This is a period of expansion and prosperity, of industrial development and unceasing scientific and technological progress. England enjoyed several decades of unequalled wealth and power, and a new wave of optimism began to sweep over the country.

The process of industrialisation, started in the eighteen century, reached the height.

The Chartist Movement started in 1837 and ended in 1848. It aim was to obtain full democratic participation of the working classes in politics. This group was composed by radicals and workers, who in 1839 presented to Parliament a document called "People's Charter".
But the Charter failed and his objectives were taken again by the Reform Bill and by the Trade Union Act, which finally sanctioned the legality and importance of the Trade Union Movement.

The Corn-Laws were reason of discontent in workers and middle-class people, because they fixed a too hight price for the foreign corn.

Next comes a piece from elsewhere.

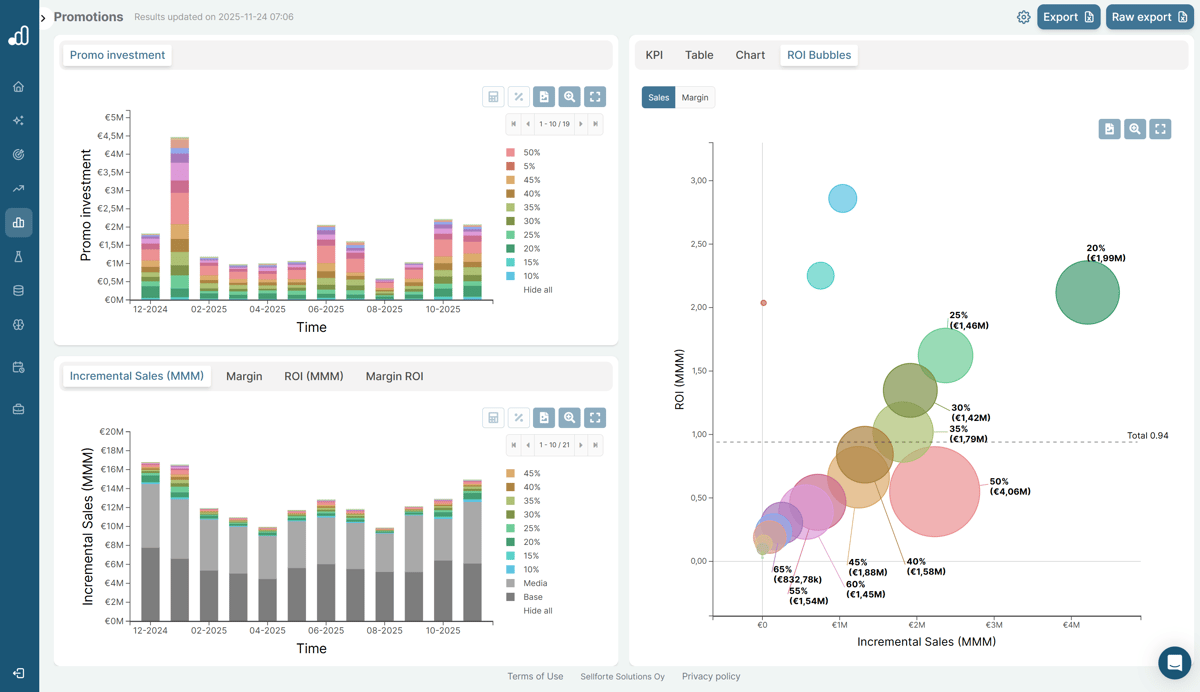Open the KPI tab
Image resolution: width=1200 pixels, height=692 pixels.
pos(654,55)
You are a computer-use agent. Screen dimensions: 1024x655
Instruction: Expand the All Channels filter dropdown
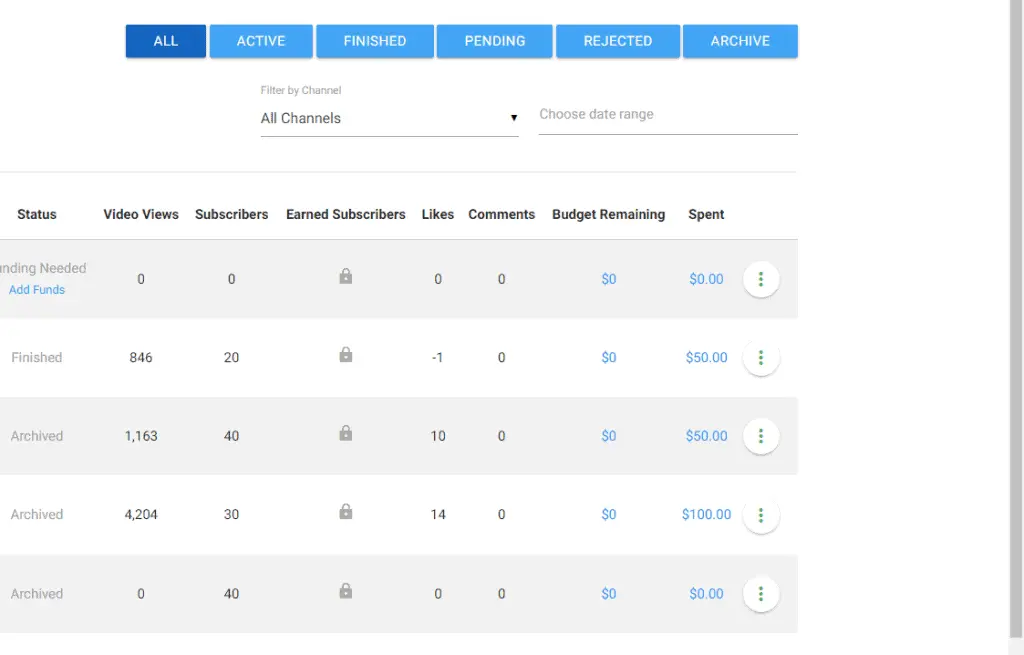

Infact, these ones were imposed during Napoleonic Wars to protect British agriculture and never more repealed.

A policy of free trade was adopted by the Prime Minister Peel, and it was supported bt industrial middle class. Because of the limited foreign competition, there was no need to impose tariffs to protect English manufacturers.

From 1854 till 1856 England together with France was engaged in the Crimean War to check Russia’s expansion. From Waterloo, for Britain this has been the only international conflict during the century; but this did not touche people at home very much.

British colonisation of East and West Africa dates back to the 1880 and at the end of the century covered a quarter of the earth's landsurface and a third of its population.
England also tried to enlarge Indian territories, but this caused the Indian Mutiny.

Great Britain underwent a gradual process of democratization; know as Oxford Movement, composed by a group of Catholics who asked some reforms in favour of the Church of Rome.

England passed from an agricultural country to an industrial one. This caused a migration of rural people to the industrial areas in search of jobs. So population in industrial cities as London doubled and more people lived in towns and cities than in the countryside.
People in cities lived in intolerable situation, in bad sanitary condition that contributed to the diffusion of typhus and cholera.

Workers lived in extreme poverty and had to work sometimes up to 14 or 16 hours. Also women and children were employed in harmful and at hight risk occupations. There were two nations: one of the poors and the other one of the rich.

This period marked the triumph of the industrial middle classes, with their confidence in progress, their belief in the theory of laissez-faire in economics and utilitarianism in philosophy, their generic philanthropism and sentimentalism, their conventional religious faith and their morality observant of exterior forms and conventions characterised by a prudery that often bordered on the ridiculous.

Their values were respectability, good manners, hard work, probity, family, the unquestioned father's authority. Manners and language became very sober, and word connected with sex was considered a taboo.